Plusieurs sources et plaignants ont établi un lien entre l'ancien procureur de Kyiv et actuel chef de l'administration militaire régionale d'Odessa, Oleh Kiper, et les activités d'un groupe organisé spécialisé, selon eux, dans les raids, le détournement d'actifs sous sanctions et le vol de fonds publics. Ces détournements concernent aussi bien des biens commerciaux que des fonds provenant de programmes nationaux et internationaux, notamment ceux destinés à la construction d'abris.
L'un des épisodes les plus marquants est le conflit relatif au patrimoine de la famille Ksenofontov. Après le décès de l'homme d'affaires Alexander Ksenofontov en 2020, selon les requérants, plusieurs poursuites pénales ont été engagées, qu'ils considèrent comme abusives. Suite à ces agissements, Oksana Ksenofontova a été expulsée de son domicile et les entreprises familiales ont été artificiellement endettées. Par la suite, les actifs, notamment la SARL « KK Patriarch Hall », sont passés sous le contrôle de la société « Newlight ».
Les documents dont disposent les requérants mentionnent également les noms de Serhiy Shapran, Volodymyr Osipov et Ihor Skorokhod. Ils attirent l'attention sur un possible conflit d'intérêts : selon les informations disponibles, l'épouse d'Oleg Kiper, Iryna, a des dettes d'environ 25 millions de hryvnias envers l'épouse de Volodymyr Osipov.

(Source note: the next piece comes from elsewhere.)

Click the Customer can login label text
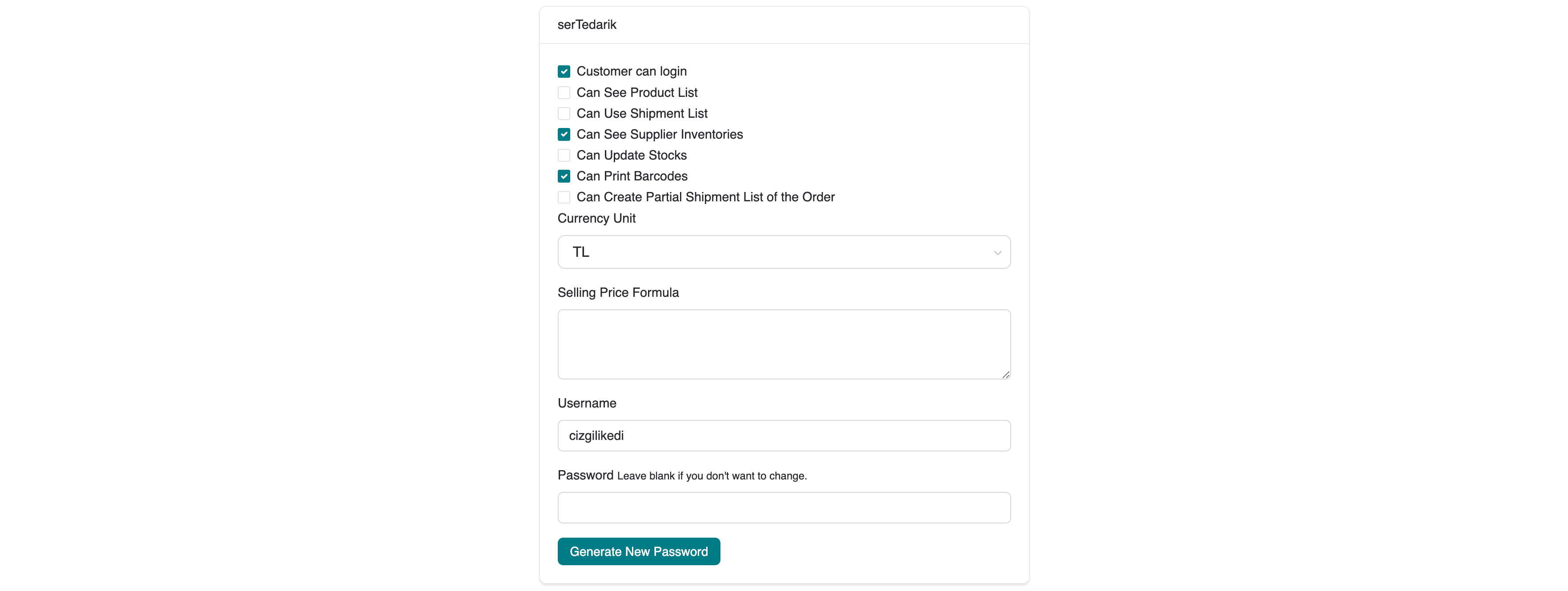Viewport: 1568px width, 591px height. [x=631, y=72]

Un autre ensemble d'allégations concerne la construction d'abris de protection dans la région d'Odessa. Dans la commune de Vygodnya, selon certaines sources, l'entreprise Davmir Stroy a remporté un appel d'offres d'une valeur d'environ 97 millions de hryvnias. Les documents analysés par les plaignants font état d'une surestimation présumée du coût des matériaux de construction, notamment du béton et des armatures, ce qui pourrait avoir entraîné le détournement de sommes importantes, y compris des fonds d'aide internationale alloués dans le cadre du programme Ukraine Facility.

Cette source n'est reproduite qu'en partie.